All of the entries need to be printed again exactly; pictures are the only thing to omit.
(Material provided Opens)
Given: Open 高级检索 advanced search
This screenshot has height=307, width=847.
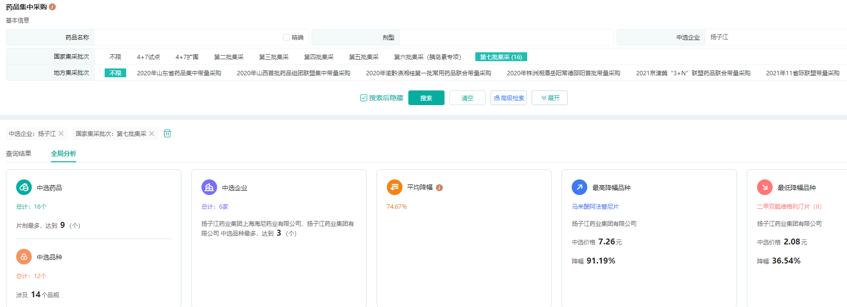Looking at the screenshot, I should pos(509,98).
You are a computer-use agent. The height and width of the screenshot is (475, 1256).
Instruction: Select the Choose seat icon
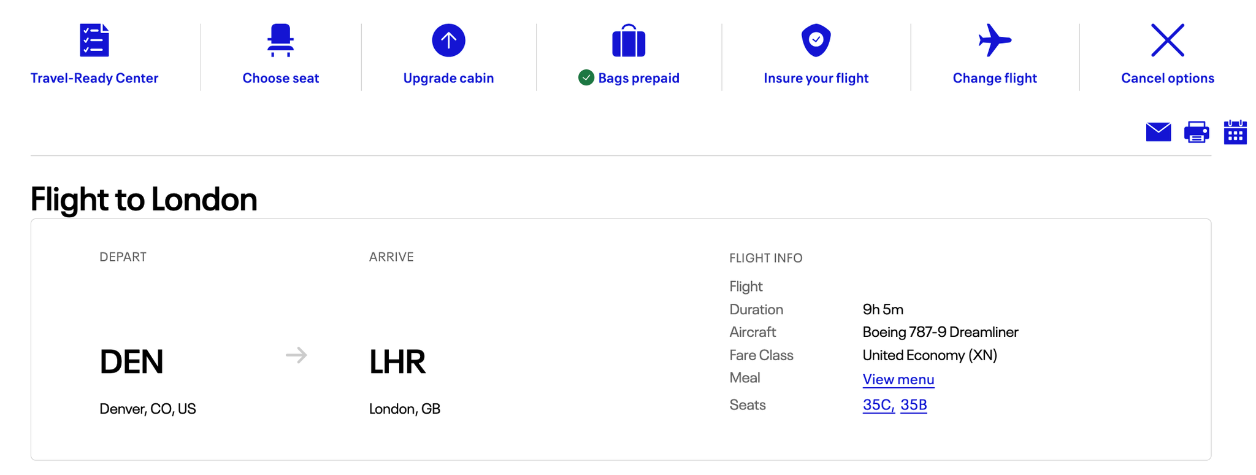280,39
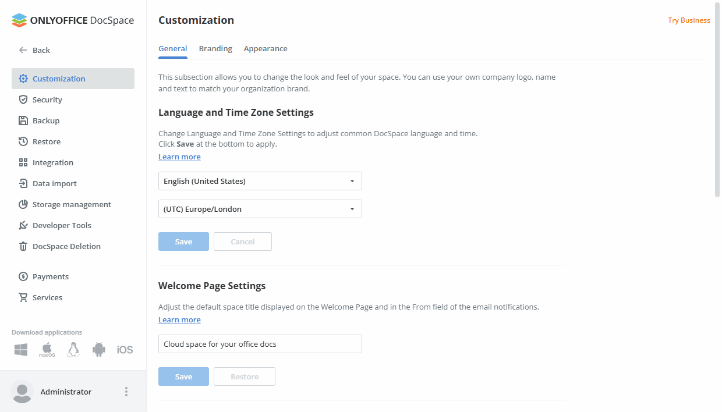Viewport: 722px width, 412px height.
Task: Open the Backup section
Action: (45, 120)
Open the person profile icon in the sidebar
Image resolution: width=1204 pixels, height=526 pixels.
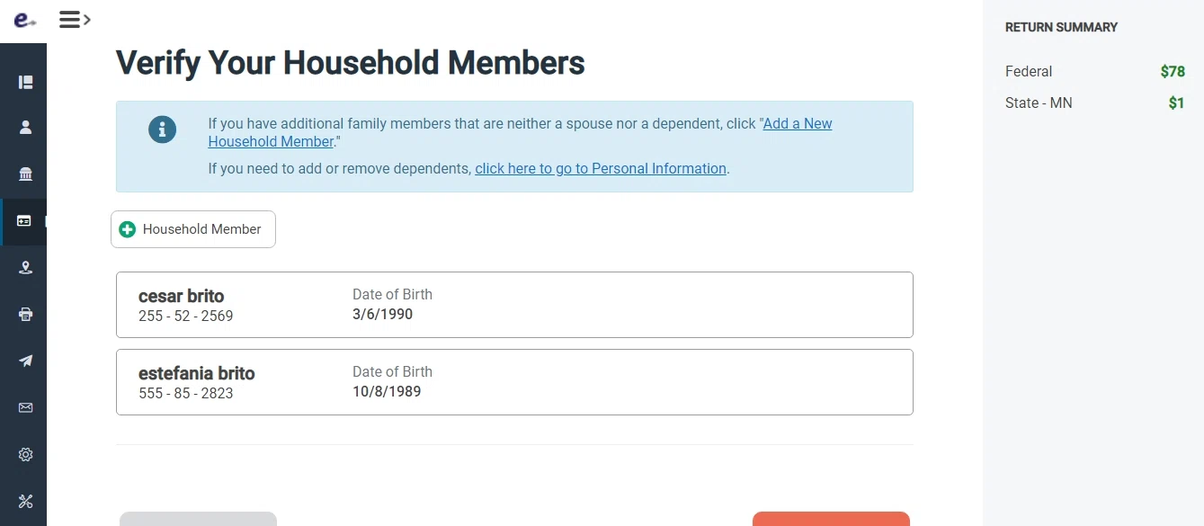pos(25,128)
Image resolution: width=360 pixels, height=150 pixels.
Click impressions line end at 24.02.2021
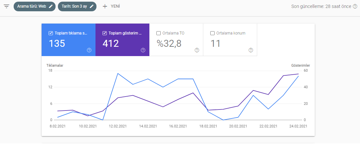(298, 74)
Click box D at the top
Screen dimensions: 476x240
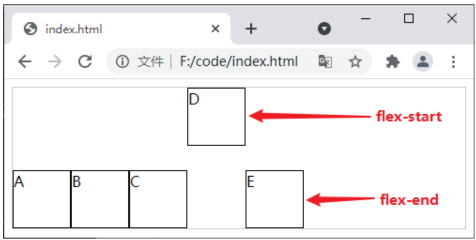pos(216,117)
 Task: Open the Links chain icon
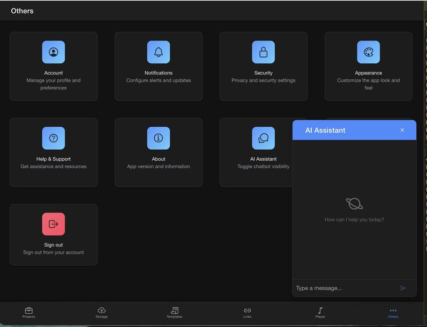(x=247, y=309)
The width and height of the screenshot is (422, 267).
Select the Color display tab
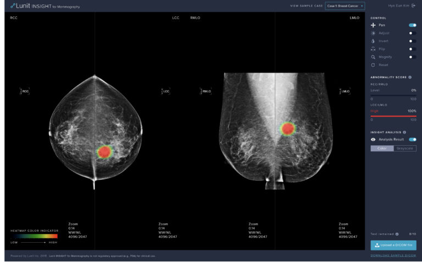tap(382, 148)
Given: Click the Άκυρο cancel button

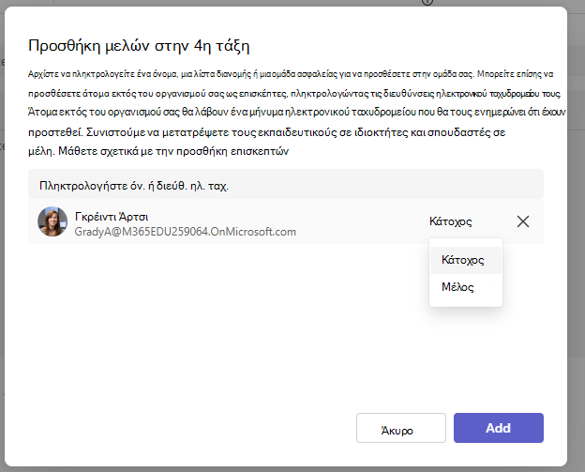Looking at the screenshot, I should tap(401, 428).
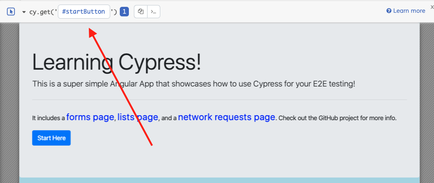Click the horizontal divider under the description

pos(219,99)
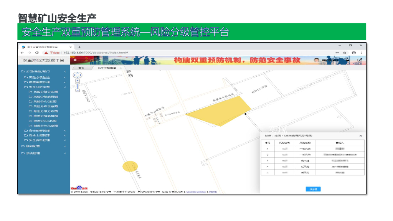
(Material provided Closes)
Answer section >>
Given: Open 高级检索 advanced search
This screenshot has height=307, width=847.
Looking at the screenshot, I should pos(509,98).
You are a computer-use agent. The height and width of the screenshot is (475, 1256).
Instruction: Select the Choose seat icon
280,39
Viewport: 722px width, 412px height.
Task: Open the Backup section
Action: (45, 120)
Open the person profile icon in the sidebar
Image resolution: width=1204 pixels, height=526 pixels.
pos(25,128)
Image resolution: width=360 pixels, height=150 pixels.
Click impressions line end at 24.02.2021
(298, 74)
Click box D at the top
Screen dimensions: 476x240
pos(216,117)
 Task: Open the Links chain icon
(x=247, y=309)
The width and height of the screenshot is (422, 267).
Select the Color display tab
tap(382, 148)
Given: Click the Άκυρο cancel button

Looking at the screenshot, I should tap(401, 428).
Click the horizontal divider under the description

pos(219,99)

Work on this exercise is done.